COMP: These are gorgeous, profound poems. Thank you so much for allowing us to publish them.


We deeply admire the ways in which your work both pays homage to and contends with canonical American poems: “The stoop I nursed was my / Mending Wall,” for example. You do this powerfully in your latest book, Scattered Clouds, with poems like “Thirteen Ways of Looking at a Pitbull,” the poem punningly pitting itself against Stevens.


With its setting and haiku qualities, “Subway Platform Poem No. 5” evoked for us Pound’s “In a Station of the Metro.” Do you think about this poem as participating in such a conversation?
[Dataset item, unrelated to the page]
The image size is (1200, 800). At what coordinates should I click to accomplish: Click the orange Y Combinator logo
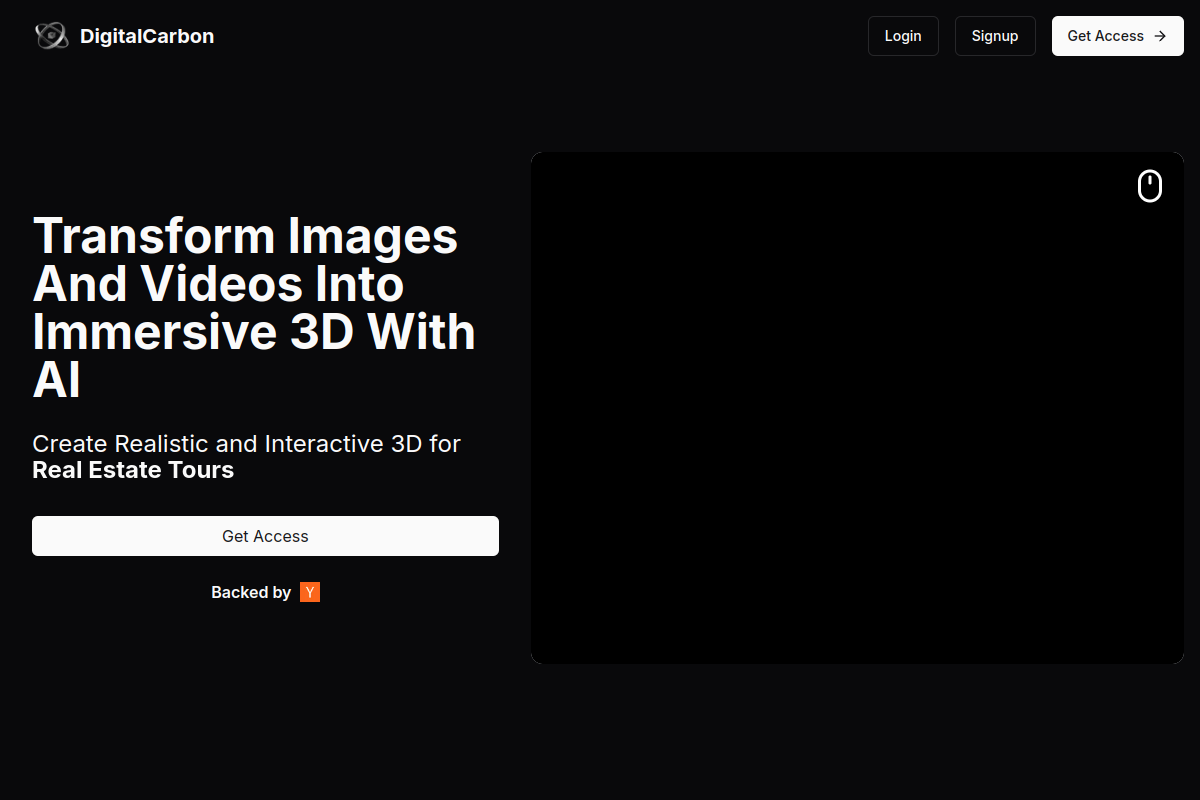pos(310,592)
Reuben Jackson: The Pound poem was and is a definite inspiration/ vehicle for thematic, chronological and cultural exploration. I often (maybe too often) quote his dictum "Make It New,” but like, say, a jazz musician exploring a well-known 32-bar American Popular Song vehicle, much of my work is, like life itself, a variation (or variations) on a theme. I'm probably more aware of, and in love with, the tradition than a lot of people think.
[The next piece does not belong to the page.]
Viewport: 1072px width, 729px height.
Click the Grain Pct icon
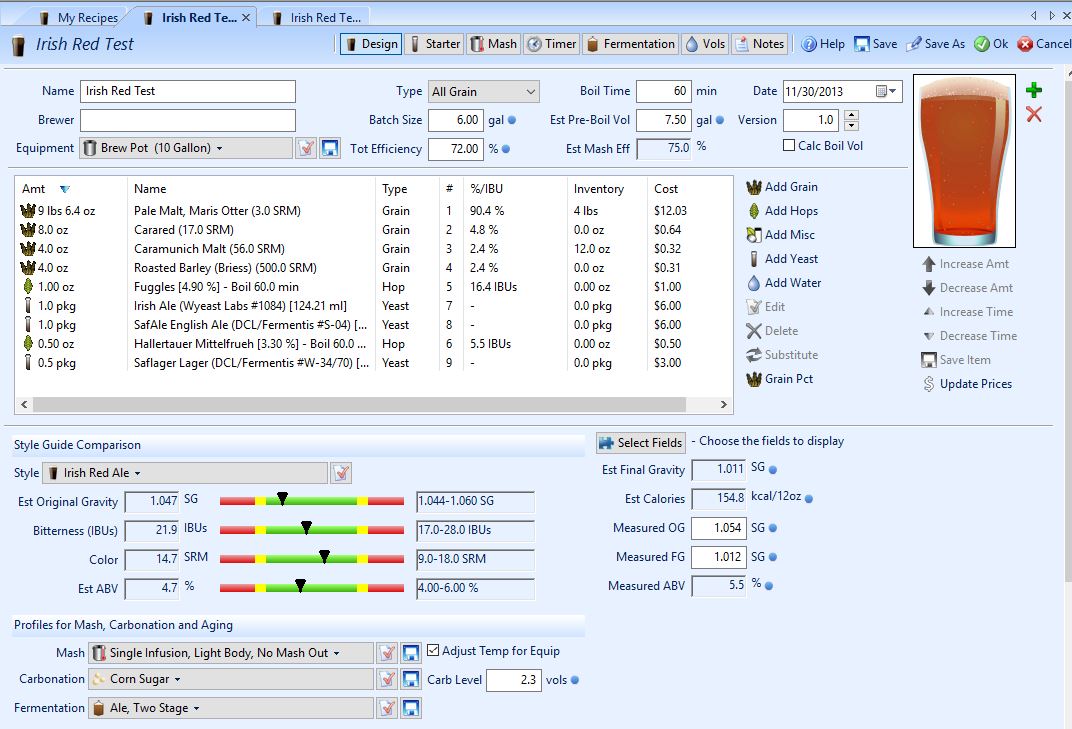(754, 379)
C: In your oeuvre, “Promises, Promises” is one of many poems whose speaker is in fact Reuben Jackson. In general, is the Reuben in these poems a character—a romantic version of yourself, say?—or does the presence of this speaker(s) oppose the invention and/or alteration of a poetic self?


RJ: I'm often asked how much of the speaker in the poems is yours truly. I sometimes worry that readers focus more on that aspect of the work than what it is I am trying to say, but so be it. Maybe I'm in there somewhere, but I see poems as composites: A street I'm familiar with, someone else's love for ginger ale, etc. The images are building blocks to what I hope are poems of some value.